#### Goal of the exercise:
Copy out, word for word, the lines that run from the one containing "The height and" through the end of the items below, including both ends. Leave the pictures out of your copy.

#### Interface element items:
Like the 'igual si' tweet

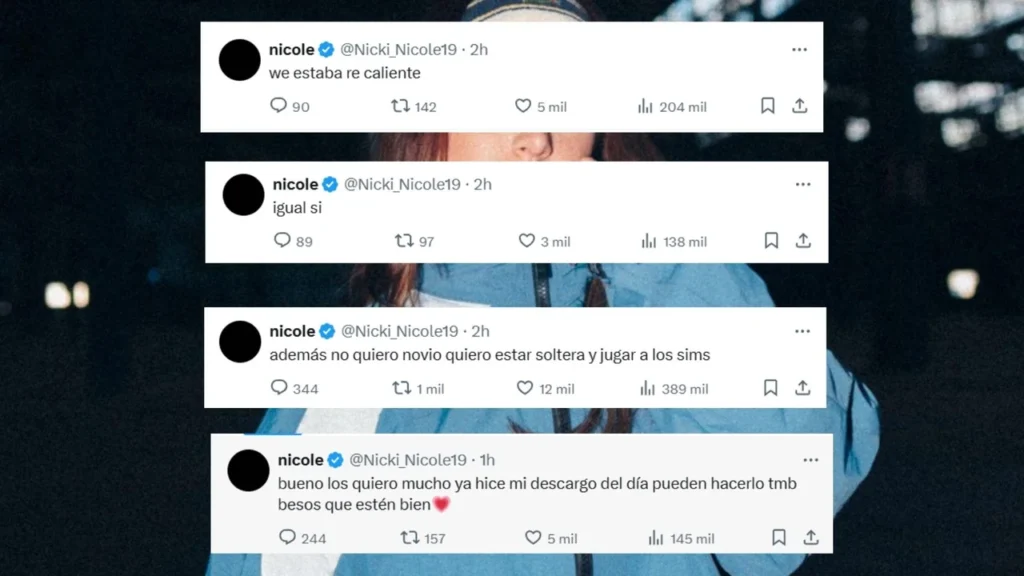coord(527,241)

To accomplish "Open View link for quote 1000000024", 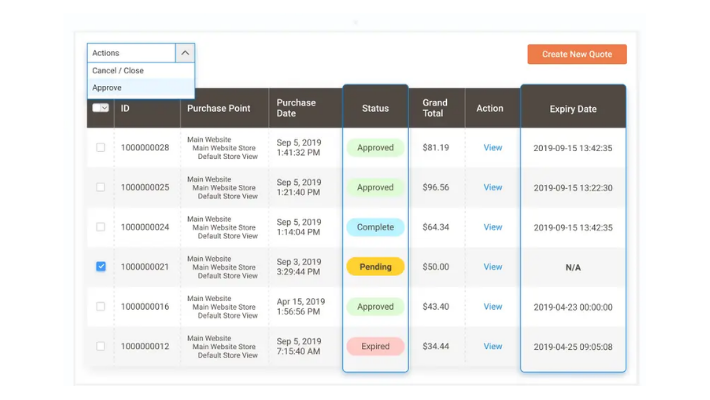I will 493,227.
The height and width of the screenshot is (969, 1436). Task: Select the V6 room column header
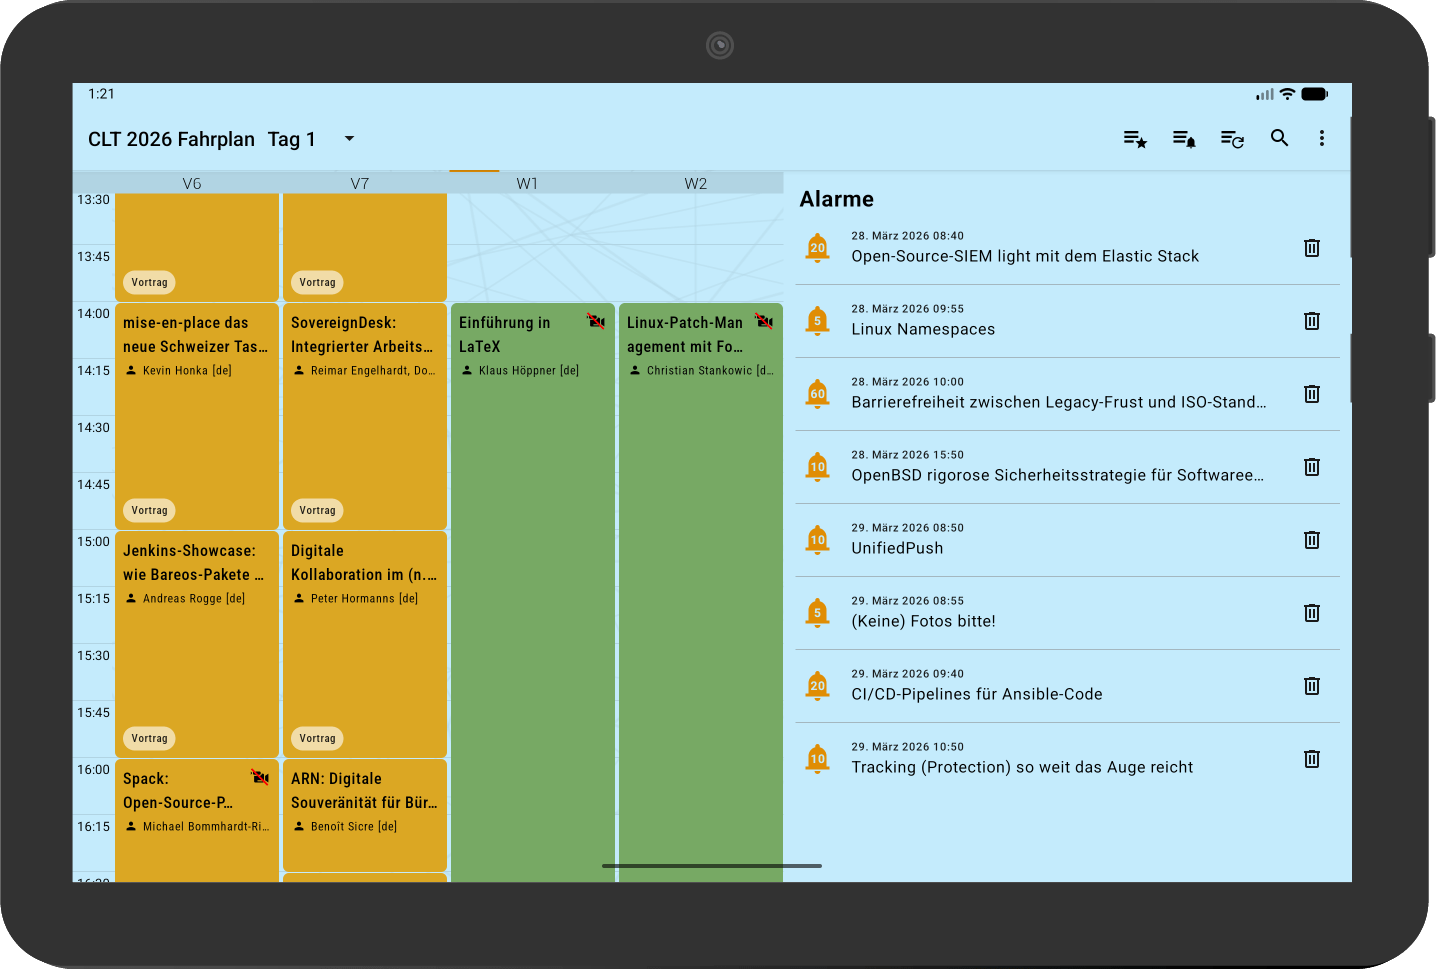192,183
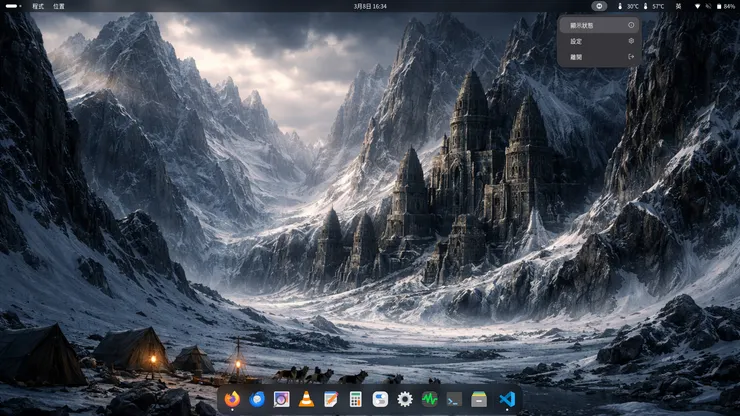This screenshot has width=740, height=416.
Task: Launch VLC media player
Action: [307, 399]
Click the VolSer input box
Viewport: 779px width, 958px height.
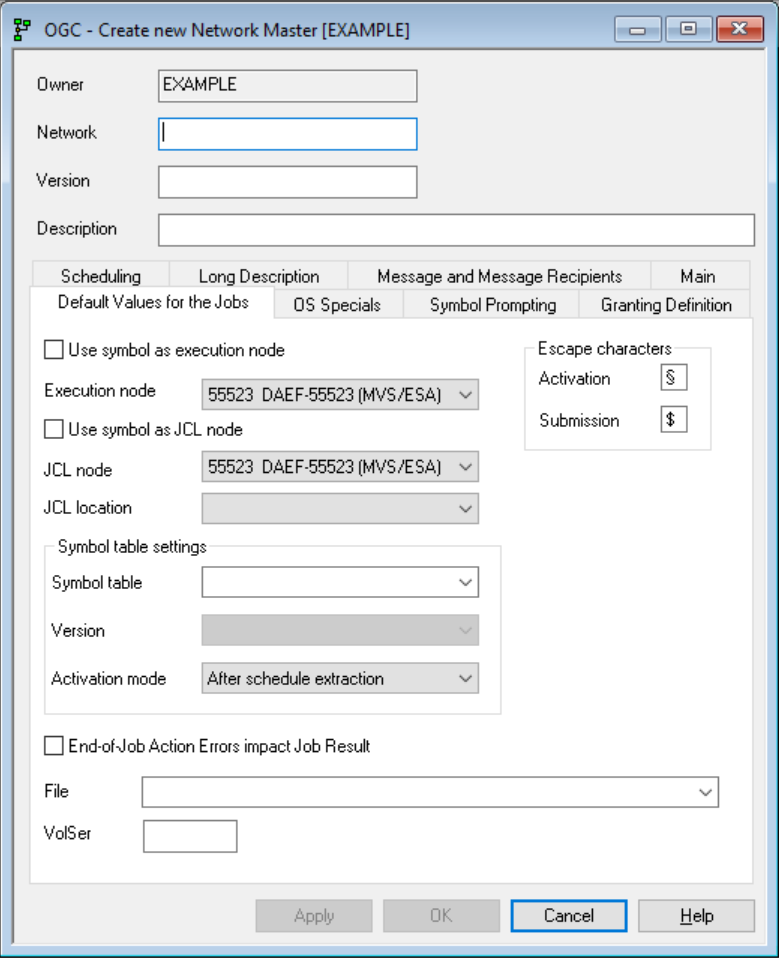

#### Solution:
The height and width of the screenshot is (969, 1436). Task: Select the V6 room column header
192,183
This screenshot has width=740, height=416.
Task: Launch VLC media player
Action: [307, 399]
Click the VolSer input box
Viewport: 779px width, 958px height.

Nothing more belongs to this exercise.